The setting, the scenery and George Stevens’ use of deep focus give the picture a visual richness that seems to grow from the genre rather than being imposed upon it while Stevens’ use of camera angles and montage along with his calculated blending of “natural” sounds with the musical score by Victor Young give the picture a visual and auditory interest that sustain Stevens’ gradual development of the basic genre components into a story about real people. In most Westerns which stay quite close to the basic genre, the director will accelerate the pace of individual scenes and even abbreviate them in order to maintain a sense of movement. This is often done at the expense of characterization which to be developed cinematically requires time not simply tempo.
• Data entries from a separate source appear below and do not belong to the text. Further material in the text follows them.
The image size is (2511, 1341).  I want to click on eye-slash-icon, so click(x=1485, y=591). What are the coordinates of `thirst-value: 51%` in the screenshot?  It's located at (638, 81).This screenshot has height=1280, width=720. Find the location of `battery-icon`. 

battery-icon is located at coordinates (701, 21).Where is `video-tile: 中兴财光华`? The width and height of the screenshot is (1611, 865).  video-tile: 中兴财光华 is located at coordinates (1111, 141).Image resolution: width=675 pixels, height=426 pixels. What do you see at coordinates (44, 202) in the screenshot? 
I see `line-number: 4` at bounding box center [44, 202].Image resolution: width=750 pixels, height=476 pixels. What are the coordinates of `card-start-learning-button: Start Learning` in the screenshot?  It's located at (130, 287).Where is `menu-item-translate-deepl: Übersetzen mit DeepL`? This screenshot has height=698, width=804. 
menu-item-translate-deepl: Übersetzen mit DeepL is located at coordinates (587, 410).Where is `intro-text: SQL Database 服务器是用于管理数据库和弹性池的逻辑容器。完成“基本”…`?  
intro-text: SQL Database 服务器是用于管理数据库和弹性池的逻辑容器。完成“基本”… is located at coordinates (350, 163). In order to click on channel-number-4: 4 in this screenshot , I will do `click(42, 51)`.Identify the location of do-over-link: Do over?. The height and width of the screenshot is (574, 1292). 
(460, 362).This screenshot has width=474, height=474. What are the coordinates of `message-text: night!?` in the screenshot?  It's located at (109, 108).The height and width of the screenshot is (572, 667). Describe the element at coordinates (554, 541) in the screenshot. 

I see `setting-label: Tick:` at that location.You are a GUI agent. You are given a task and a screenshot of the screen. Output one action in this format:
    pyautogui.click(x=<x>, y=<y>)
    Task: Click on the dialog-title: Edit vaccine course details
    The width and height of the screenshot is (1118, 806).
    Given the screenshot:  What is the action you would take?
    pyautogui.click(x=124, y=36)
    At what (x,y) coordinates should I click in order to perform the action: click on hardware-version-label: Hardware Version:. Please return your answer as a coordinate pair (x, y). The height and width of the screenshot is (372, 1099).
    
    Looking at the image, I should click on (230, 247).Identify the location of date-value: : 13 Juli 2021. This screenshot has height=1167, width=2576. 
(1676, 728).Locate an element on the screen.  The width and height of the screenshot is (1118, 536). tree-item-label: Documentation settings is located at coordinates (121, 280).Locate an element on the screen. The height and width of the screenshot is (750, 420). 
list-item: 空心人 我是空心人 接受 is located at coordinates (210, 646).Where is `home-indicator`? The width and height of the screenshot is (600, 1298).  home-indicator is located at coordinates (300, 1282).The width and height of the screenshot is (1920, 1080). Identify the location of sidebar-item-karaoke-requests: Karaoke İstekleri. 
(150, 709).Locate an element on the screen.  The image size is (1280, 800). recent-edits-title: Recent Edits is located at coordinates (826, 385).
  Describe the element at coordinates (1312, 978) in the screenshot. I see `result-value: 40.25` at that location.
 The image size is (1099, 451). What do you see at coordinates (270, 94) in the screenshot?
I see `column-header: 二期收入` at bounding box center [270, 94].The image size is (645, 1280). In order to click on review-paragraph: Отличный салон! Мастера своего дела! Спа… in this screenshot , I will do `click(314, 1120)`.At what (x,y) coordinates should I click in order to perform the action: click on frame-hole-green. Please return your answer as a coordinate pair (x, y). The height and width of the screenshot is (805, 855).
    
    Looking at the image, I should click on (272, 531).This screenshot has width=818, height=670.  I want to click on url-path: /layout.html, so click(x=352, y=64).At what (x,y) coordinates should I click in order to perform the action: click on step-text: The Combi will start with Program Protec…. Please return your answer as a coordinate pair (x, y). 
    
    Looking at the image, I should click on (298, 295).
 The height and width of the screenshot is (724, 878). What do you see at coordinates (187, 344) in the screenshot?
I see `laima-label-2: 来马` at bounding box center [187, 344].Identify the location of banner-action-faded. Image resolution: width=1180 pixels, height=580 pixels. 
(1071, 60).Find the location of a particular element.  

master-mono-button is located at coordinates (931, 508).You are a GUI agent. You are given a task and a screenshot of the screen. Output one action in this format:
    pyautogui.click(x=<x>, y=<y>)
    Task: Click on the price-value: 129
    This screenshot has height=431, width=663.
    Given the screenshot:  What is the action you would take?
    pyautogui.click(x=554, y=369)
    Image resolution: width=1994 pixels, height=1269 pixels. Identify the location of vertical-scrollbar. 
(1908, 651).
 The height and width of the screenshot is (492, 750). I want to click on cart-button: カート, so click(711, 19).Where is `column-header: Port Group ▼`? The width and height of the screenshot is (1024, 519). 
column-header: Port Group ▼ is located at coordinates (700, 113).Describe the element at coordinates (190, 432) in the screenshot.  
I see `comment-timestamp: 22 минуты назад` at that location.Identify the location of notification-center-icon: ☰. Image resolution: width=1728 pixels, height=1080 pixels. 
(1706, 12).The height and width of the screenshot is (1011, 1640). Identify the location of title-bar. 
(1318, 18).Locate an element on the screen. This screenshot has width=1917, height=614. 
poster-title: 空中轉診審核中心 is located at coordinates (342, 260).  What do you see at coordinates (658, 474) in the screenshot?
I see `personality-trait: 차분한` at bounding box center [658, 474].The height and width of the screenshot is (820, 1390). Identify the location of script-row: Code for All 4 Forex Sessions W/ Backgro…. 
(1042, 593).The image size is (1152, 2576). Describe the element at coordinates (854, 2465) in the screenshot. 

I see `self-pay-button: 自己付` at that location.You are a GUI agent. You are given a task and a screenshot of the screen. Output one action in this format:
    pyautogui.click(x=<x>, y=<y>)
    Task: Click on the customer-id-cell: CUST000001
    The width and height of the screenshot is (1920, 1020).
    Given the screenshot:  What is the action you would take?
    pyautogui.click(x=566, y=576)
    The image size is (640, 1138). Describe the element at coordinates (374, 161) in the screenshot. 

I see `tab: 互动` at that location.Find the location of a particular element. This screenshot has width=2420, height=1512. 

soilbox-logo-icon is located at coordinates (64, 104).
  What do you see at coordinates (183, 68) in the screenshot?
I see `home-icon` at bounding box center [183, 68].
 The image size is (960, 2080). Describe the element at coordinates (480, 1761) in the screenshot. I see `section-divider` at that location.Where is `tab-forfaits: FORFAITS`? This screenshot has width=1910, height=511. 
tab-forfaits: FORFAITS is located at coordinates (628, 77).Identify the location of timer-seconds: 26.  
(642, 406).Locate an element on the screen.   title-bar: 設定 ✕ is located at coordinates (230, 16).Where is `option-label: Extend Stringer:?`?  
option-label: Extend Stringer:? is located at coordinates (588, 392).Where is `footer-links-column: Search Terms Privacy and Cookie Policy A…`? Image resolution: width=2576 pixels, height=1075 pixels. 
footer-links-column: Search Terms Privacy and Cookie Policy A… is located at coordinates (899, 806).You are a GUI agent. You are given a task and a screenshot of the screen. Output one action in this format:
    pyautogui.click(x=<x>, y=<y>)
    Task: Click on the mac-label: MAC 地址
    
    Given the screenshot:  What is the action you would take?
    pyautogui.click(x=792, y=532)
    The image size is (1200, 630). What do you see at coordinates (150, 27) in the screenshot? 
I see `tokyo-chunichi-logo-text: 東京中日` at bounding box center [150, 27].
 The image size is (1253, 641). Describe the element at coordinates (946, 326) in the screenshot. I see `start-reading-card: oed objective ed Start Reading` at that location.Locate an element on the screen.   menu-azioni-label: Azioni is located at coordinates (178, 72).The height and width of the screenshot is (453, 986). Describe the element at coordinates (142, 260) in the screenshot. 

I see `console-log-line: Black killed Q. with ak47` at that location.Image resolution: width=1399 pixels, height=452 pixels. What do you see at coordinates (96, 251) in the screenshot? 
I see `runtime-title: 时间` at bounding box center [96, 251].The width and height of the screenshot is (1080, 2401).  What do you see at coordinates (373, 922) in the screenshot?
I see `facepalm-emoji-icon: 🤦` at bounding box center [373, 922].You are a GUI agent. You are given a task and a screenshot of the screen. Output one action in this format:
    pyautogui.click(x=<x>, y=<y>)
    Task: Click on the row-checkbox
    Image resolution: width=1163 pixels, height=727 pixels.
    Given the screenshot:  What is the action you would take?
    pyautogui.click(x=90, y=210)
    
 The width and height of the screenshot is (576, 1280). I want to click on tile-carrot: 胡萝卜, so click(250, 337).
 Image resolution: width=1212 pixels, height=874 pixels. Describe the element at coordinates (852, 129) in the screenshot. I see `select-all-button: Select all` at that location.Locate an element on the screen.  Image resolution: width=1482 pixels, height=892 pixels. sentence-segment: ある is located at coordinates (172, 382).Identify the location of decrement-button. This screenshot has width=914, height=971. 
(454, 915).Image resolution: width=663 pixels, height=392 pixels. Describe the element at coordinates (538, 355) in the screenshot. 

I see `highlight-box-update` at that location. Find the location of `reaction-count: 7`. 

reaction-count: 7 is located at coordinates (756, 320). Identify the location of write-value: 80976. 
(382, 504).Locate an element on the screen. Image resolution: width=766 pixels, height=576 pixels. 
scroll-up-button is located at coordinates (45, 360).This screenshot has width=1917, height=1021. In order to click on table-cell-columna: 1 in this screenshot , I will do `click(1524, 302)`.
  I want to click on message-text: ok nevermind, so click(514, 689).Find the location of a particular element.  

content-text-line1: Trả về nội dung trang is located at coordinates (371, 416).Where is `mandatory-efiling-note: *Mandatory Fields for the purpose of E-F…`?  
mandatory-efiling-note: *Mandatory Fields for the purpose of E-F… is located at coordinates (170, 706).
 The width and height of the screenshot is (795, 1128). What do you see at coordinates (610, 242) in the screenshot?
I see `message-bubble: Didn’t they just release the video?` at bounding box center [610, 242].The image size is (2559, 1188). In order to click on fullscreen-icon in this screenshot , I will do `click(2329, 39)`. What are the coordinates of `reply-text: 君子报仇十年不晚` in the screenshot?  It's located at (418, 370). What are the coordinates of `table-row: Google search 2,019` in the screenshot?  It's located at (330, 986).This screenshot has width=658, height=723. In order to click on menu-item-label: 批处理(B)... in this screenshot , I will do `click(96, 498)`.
One of the characteristics of Shane is that it is constructed in a kind of cinematic equivalent to sonata form. Sonata form in musical composition is defined as “an exposition in which the main themes are stated, a development section, a recapitulation of the material in the exposition, and, usually, a coda” where a coda is defined as “a more or less independent passage, at the end of a composition, introduced to bring it to a satisfactory close”. The opening sequences of the film can be seen as stating two themes–one is the diminutive stature of the individual against the grandiosity of untamed nature and the other is Shane’s sensitivity to guns and his speed and adroitness in their use. The first is achieved with a long shot which captures the arrival of Shane at the Starrett ranch and the second with Shane’s almost automatic but swift and accurate response to the click of a gun used in play by Brandon de Wilde. These two themes are woven together in many variations throughout the film and at the end are recapitulated in reverse order with Shane’s shootout in the saloon and then his departure from the Starrett ranch. The closing sequence of Brandon de Wilde chasing Shane, crying out his name and imploring him to come back constitutes a highly memorable coda.
References: Film and Reality: An Historical Survey by Roy Armes; Films and Filming, May, 1966; Holiday, July, 1953; Monthly Film Bulletin, September, 1953; Partisan Review, March, 1954; Sight and Sound, October/December, 1953; Saturday Review, May 2, 1953.